Enfim, pagamos as compras – enquanto tentávamos nos lembrar de qual novela era essa música (Top Model, certo?) – e voltamos para casa conversando sobre a música. Eu falei primeiro.

- Essa música está sempre nas listas das músicas que as pessoas entendem errado. Porque todo mundo entende “amarelo deserto”.

- É “amar é um deserto”. É por isso que você não entende.

- Eu sei que é “amar é um deserto”. Estou falando que todo mundo entende “amarelo deserto”. Ela não faz sentido porque não faz sentido. Na verdade, “amarelo deserto” faz mais sentido, porque o deserto é amarelo. Claro que seria melhor “deserto amarelo”, já que “amarelo deserto” é como se fosse “música: Djavan / letra: Yoda”, mas faz sentido.

- Só-Sei-Vi-Ver-Se-For...

- Essa parte também é estranha demais, ele falando de soquinho. Parece que ele está num daqueles concursos de soletrar as palavras. Ou que está imitando o William Shatner. Mas, enfim, vamos ao deserto. “Amar é um deserto e seus temores”. Qual o sentido disso?
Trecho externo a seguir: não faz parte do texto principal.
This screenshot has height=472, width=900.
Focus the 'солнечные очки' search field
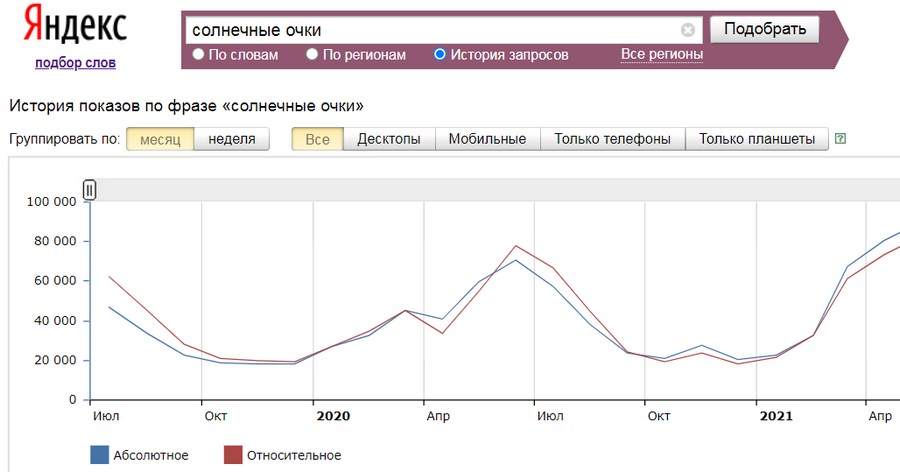[430, 30]
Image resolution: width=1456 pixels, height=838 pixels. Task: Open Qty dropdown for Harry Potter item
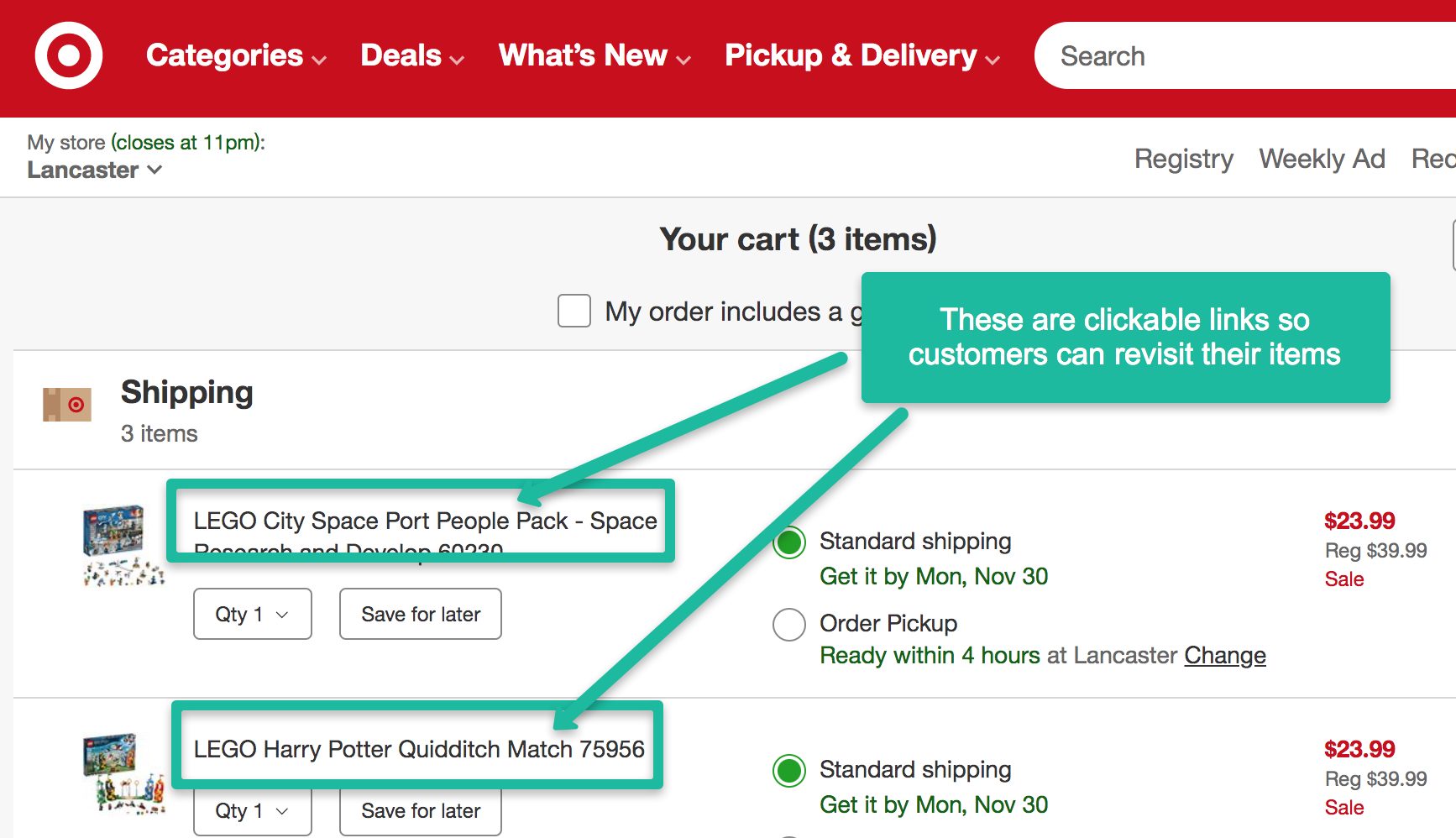point(252,810)
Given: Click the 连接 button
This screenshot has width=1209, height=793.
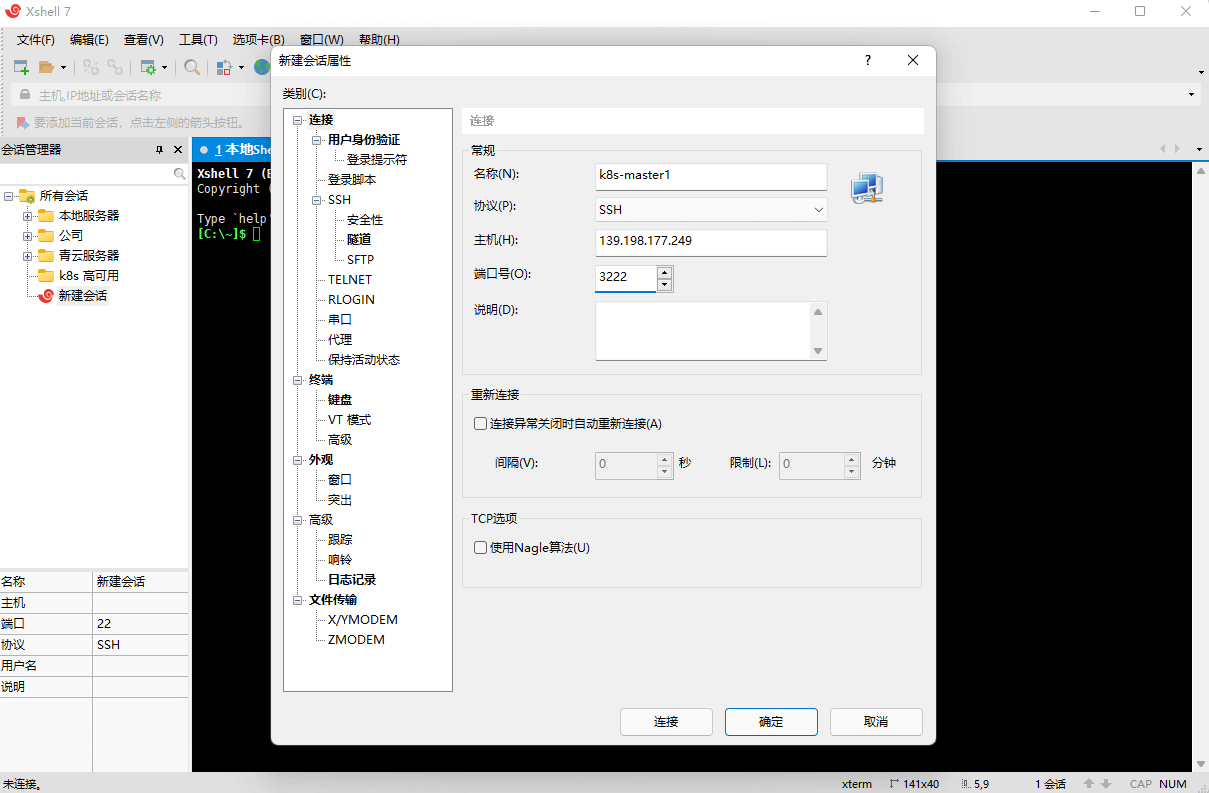Looking at the screenshot, I should pos(666,721).
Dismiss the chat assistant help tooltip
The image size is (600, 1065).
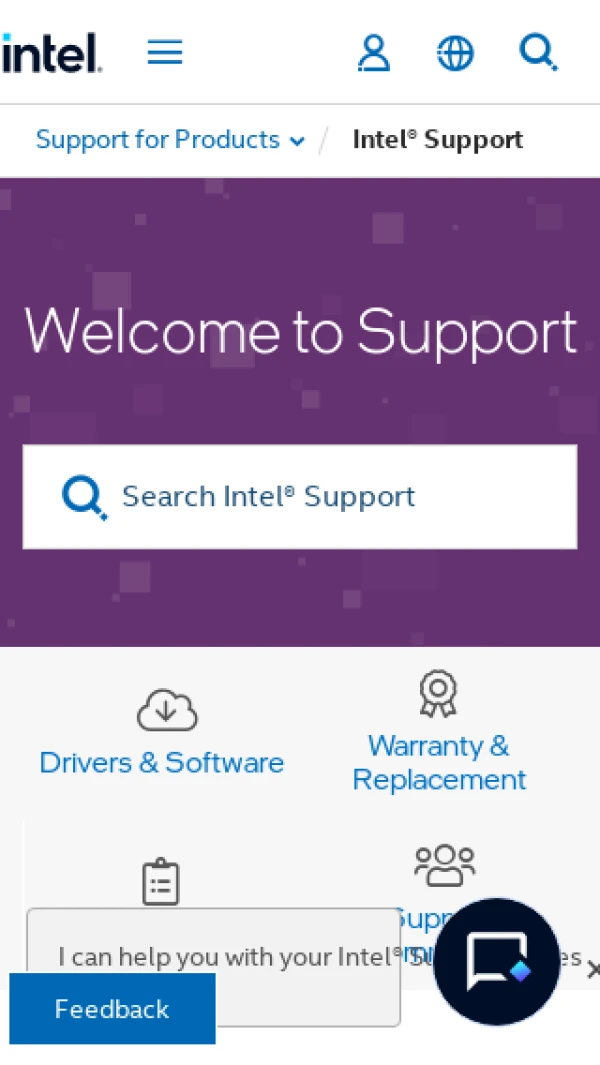[x=593, y=969]
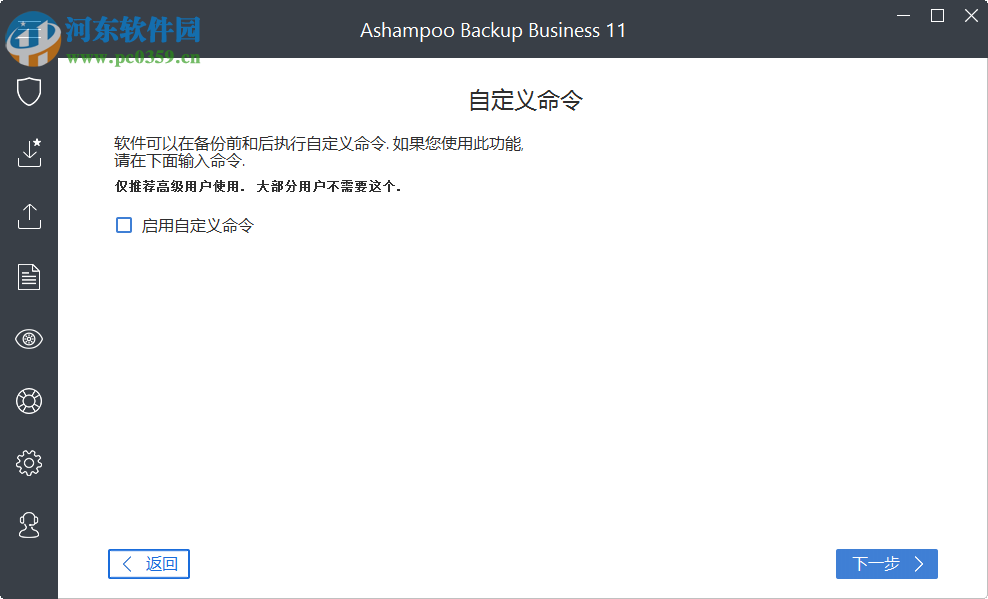988x599 pixels.
Task: Open the reports document icon in sidebar
Action: [29, 277]
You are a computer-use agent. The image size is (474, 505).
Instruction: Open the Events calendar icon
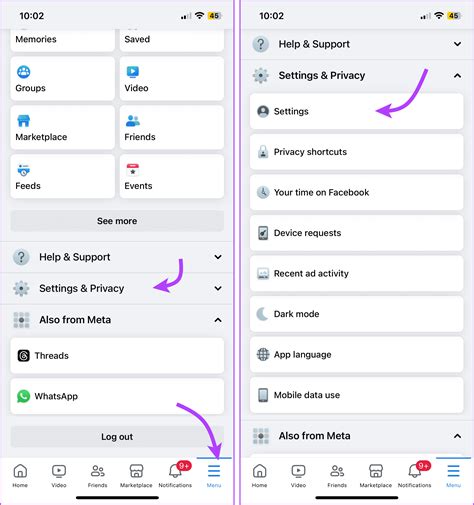(133, 170)

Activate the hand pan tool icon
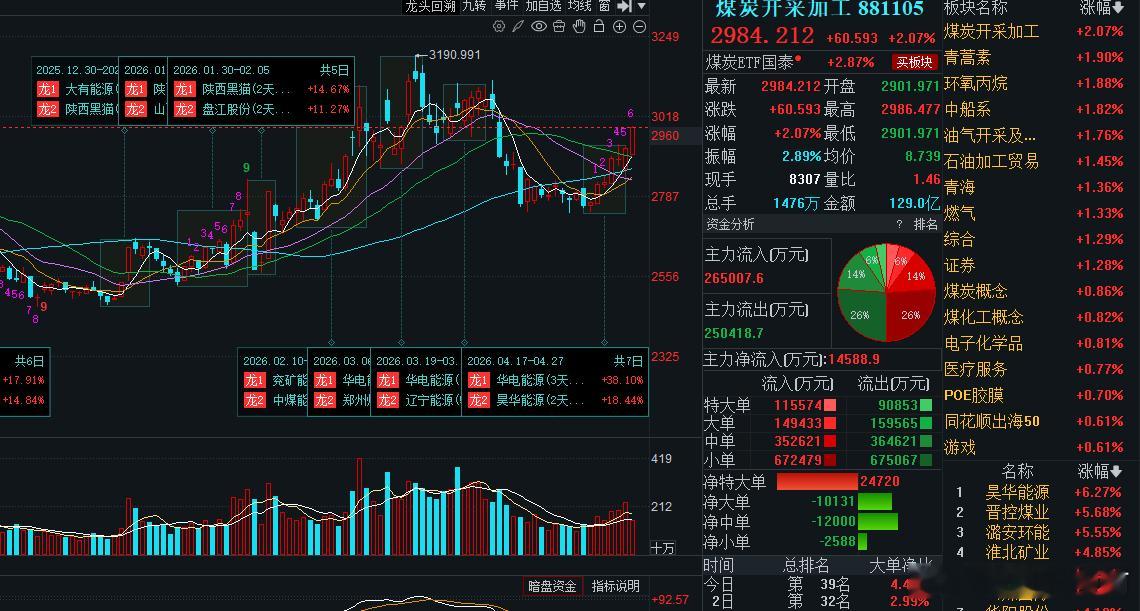pyautogui.click(x=579, y=26)

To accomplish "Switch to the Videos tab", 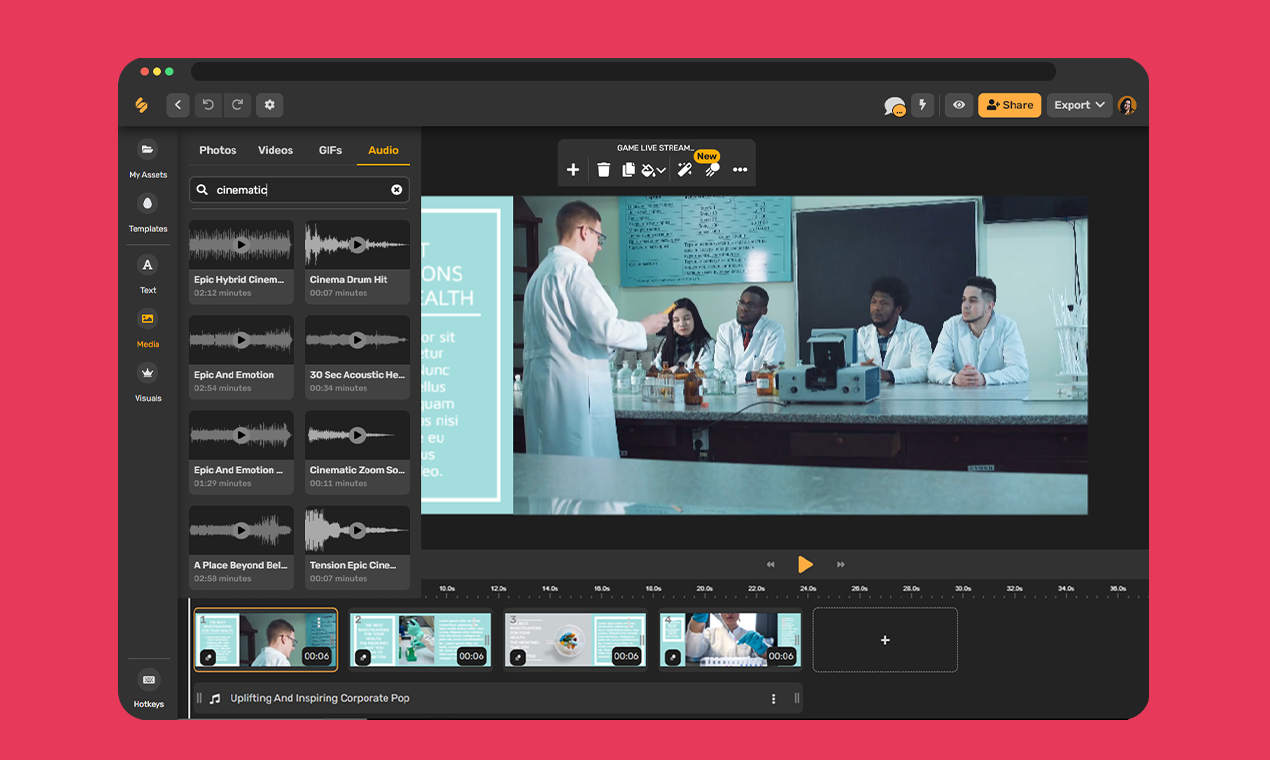I will point(274,150).
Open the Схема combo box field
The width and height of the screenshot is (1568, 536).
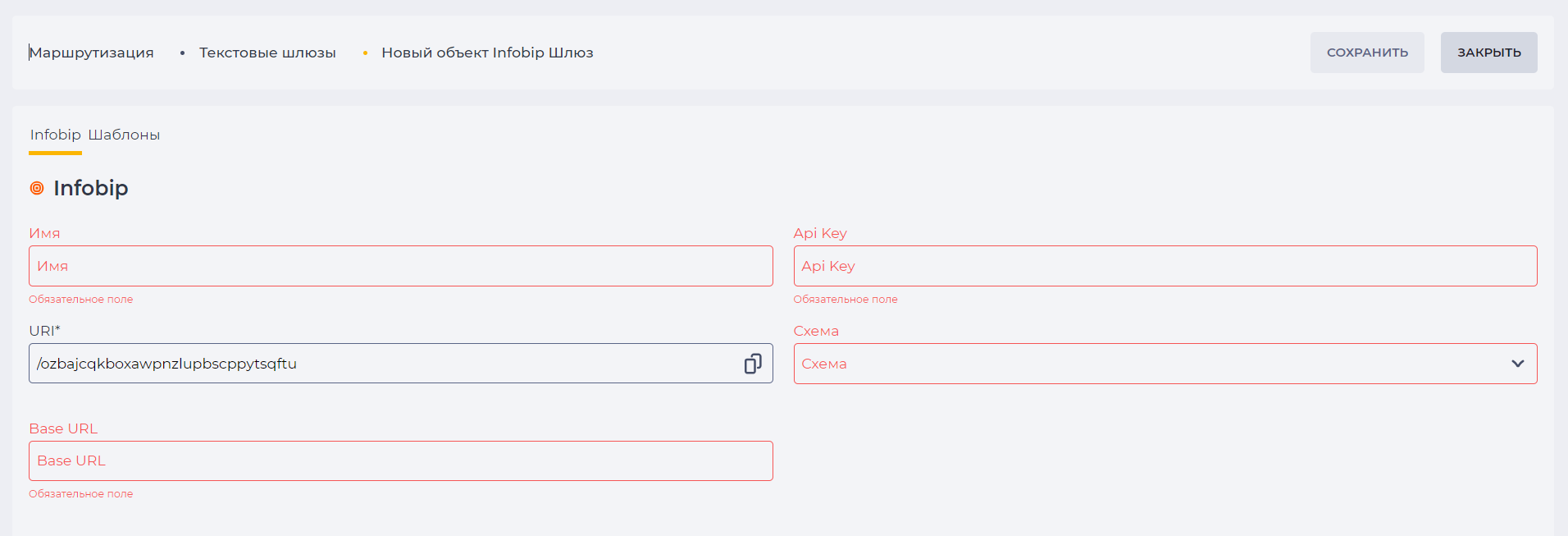point(1165,364)
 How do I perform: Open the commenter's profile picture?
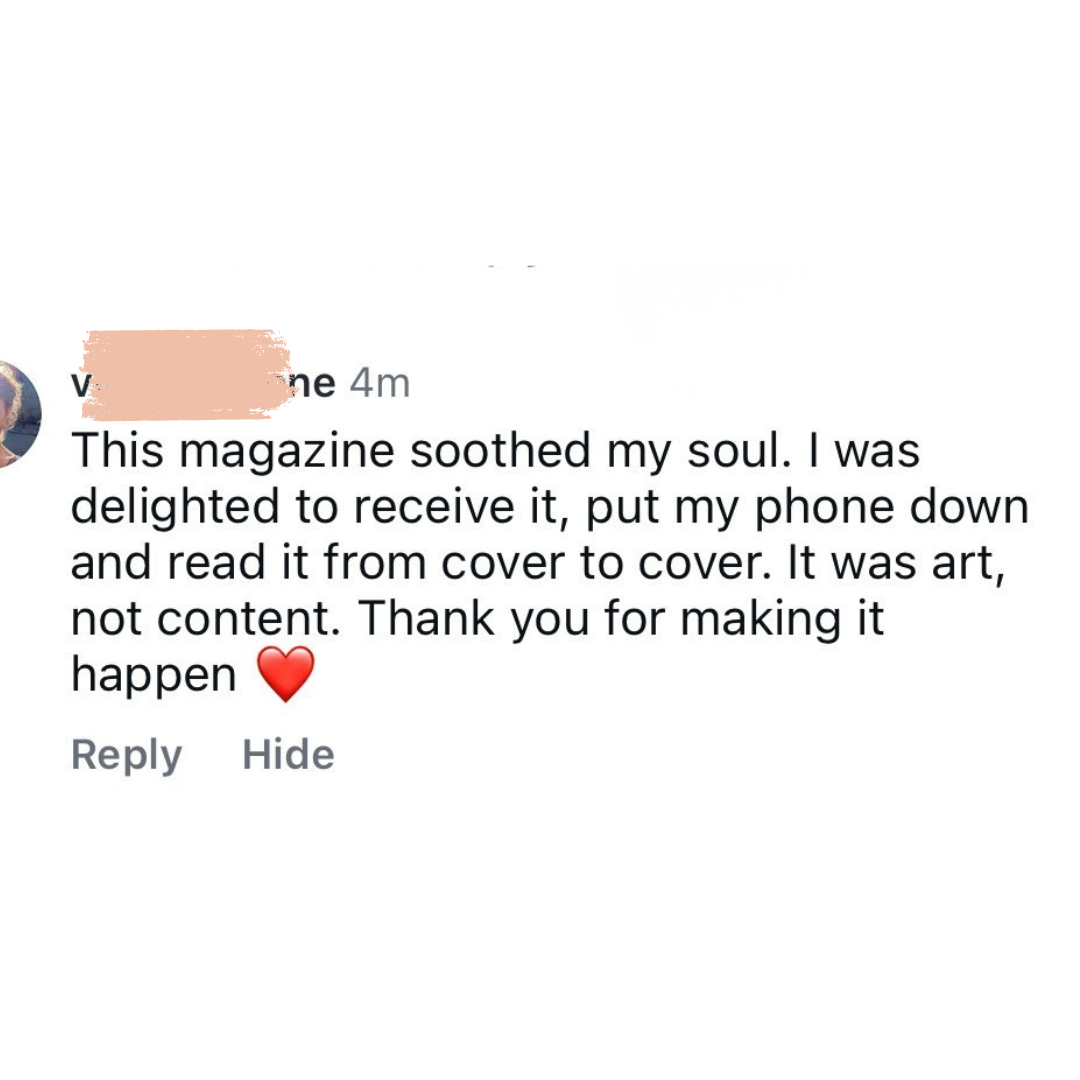tap(19, 414)
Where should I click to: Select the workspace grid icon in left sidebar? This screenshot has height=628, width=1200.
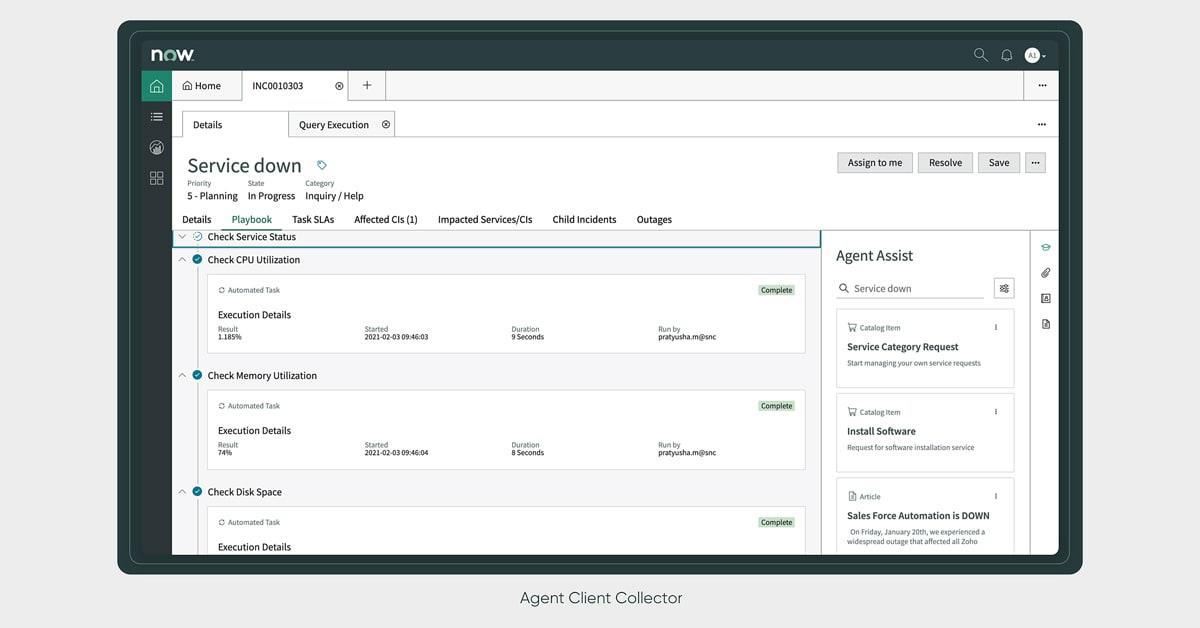[156, 178]
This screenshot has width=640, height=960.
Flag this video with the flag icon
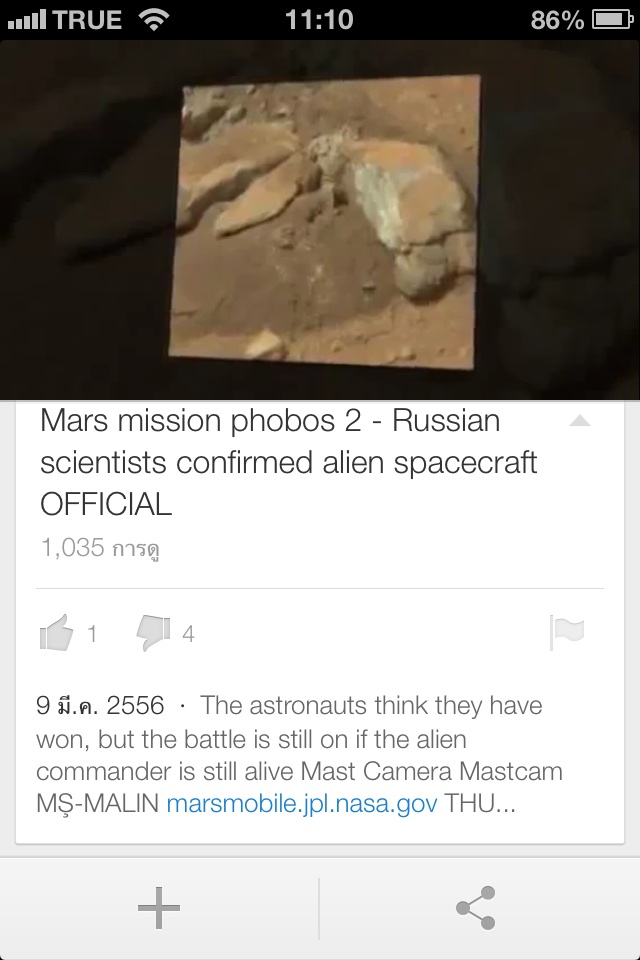(x=567, y=632)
O que são os temores do deserto? O Sol? Um escorpião?

- Deve ser a solidão.

- Mas por que amar é a solidão? Não deveria ser o contrário?

- Não quando você ama e não é correspondido.

- Ah, mas a música não diz isso. Ela diz “amar”. E não [aqui eu comecei a cantar] “amar e não ser correspondido é o deserto e seus temores”, ou [cantei de novo] “amar platonicamente é o deserto e seus temores”. Não, não faz sentido.

- Faz sim.

- A partir do momento que amar é o deserto é seus temores, você precisa conhecer o deserto para saber do que ele está falando. Ou seja, a única que tem condições de enxergar algum sentido nisso é o Lawrence da Arábia.

Ao falar isso eu me perdi na conversa. Imaginei o Lawrence da Arábia com uns treze anos de idade, se apaixonando pela melhor amiga, ou pela menina mais idiota da escola. Todos os seus amigos o alertam de que ele vai se machucar com isso, mas tudo o que ele faz como resposta é apagar um fósforo com os dedos (seus amigos acham legal ele conseguir fazer isso) e responder que “it’s going to be fun”. Quando terminei essa pequena encenação de Lawrence da Arábia – Ano Um na minha cabeça, estávamos no portão de casa e a Esposa disse:

- Quero comprar flores à tarde. Você vai comigo?

- Vou, clar... Quer dizer, é só flor, certo? Não tem xampu?

- Só flor.

- Você acabou de arrumar um encontro.

Um comentário:

Varotto disse...

Podia ser pior. Ela podia pedir para você ir comprar xampu para ela. Pânico total.